**Brief:**
Go through the entries below and say how many lines contain the string "Switch"; write only that number.

====================

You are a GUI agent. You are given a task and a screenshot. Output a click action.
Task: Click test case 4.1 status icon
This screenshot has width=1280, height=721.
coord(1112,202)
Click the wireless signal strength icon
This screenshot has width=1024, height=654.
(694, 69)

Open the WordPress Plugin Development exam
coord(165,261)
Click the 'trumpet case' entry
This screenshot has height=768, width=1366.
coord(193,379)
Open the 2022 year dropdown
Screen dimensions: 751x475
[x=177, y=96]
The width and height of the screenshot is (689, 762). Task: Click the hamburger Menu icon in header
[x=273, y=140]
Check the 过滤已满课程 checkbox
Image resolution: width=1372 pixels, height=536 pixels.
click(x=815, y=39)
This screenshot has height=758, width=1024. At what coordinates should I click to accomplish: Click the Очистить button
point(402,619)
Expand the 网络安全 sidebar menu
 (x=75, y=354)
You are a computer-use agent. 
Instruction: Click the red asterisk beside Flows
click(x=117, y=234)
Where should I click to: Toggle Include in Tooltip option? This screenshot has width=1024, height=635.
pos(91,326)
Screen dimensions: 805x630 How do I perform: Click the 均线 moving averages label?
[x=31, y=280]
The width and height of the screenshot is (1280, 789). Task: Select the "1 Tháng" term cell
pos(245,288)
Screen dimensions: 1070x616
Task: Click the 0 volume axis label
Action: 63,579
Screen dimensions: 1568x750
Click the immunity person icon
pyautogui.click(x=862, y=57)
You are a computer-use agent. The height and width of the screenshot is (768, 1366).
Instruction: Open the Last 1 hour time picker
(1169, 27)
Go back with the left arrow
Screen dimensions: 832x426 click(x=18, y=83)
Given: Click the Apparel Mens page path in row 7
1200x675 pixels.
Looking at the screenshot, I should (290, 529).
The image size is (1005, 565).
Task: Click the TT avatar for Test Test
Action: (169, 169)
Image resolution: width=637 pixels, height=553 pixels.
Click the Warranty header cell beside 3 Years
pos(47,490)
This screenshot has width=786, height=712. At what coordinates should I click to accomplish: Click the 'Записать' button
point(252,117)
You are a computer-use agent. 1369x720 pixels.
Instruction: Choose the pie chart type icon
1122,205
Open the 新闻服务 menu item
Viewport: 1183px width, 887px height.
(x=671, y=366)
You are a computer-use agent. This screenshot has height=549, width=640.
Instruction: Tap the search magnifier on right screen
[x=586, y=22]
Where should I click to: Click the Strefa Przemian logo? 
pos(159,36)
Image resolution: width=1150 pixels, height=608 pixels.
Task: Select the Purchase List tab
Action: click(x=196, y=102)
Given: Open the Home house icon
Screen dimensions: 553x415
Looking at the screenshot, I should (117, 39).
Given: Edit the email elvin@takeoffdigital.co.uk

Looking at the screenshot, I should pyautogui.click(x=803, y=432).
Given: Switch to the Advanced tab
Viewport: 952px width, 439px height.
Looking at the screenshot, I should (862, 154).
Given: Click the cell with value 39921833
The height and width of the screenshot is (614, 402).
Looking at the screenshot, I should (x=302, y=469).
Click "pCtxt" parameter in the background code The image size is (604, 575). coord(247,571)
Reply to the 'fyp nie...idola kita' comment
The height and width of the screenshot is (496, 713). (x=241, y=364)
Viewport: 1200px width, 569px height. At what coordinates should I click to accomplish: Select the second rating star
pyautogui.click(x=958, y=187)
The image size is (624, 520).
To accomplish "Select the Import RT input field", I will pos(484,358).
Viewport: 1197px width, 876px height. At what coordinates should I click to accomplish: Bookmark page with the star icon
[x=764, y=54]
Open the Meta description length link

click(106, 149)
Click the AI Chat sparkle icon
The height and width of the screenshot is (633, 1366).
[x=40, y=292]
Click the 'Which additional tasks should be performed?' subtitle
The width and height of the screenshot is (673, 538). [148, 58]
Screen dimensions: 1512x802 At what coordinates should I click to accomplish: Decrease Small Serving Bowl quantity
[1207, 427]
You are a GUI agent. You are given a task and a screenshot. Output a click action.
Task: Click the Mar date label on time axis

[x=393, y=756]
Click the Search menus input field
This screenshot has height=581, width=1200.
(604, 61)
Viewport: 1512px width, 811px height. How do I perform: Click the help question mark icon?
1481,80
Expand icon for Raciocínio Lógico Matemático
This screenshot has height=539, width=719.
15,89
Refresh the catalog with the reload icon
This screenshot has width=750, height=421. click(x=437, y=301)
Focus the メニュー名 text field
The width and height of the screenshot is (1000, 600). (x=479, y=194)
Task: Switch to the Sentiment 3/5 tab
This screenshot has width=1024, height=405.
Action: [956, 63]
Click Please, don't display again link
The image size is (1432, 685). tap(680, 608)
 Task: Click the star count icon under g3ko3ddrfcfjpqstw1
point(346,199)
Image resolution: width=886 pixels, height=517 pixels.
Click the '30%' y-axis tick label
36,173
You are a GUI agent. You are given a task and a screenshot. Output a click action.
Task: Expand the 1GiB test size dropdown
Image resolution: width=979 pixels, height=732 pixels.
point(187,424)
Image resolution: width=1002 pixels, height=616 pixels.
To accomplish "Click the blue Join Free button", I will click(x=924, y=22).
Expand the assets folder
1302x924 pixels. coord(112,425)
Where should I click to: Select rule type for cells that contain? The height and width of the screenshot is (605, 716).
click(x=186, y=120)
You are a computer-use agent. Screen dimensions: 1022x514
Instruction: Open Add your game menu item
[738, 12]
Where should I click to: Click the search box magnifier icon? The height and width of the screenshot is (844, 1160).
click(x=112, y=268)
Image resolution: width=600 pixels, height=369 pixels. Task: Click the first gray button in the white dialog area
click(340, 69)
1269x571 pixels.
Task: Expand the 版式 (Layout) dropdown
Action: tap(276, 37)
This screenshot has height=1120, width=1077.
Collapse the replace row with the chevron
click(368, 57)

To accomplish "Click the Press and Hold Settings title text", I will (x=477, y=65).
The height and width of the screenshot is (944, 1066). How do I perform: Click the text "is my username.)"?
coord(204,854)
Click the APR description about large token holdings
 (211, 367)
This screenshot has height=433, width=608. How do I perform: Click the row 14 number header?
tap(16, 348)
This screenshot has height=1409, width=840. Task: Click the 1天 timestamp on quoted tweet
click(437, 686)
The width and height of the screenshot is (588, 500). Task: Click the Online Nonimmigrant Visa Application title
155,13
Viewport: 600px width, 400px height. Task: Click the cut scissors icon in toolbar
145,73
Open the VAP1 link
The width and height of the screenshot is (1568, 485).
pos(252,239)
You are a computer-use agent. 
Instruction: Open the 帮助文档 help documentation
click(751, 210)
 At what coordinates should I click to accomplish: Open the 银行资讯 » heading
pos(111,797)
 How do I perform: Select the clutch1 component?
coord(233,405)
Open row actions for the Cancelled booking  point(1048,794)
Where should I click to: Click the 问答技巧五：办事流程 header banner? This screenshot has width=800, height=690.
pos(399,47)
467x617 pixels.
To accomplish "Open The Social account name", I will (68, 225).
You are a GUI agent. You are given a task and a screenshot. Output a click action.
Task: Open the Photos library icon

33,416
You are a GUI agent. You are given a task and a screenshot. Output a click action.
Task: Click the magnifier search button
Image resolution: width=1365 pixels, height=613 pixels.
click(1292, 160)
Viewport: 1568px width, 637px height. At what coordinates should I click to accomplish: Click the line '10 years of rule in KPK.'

====================

**Solved exercise:**
2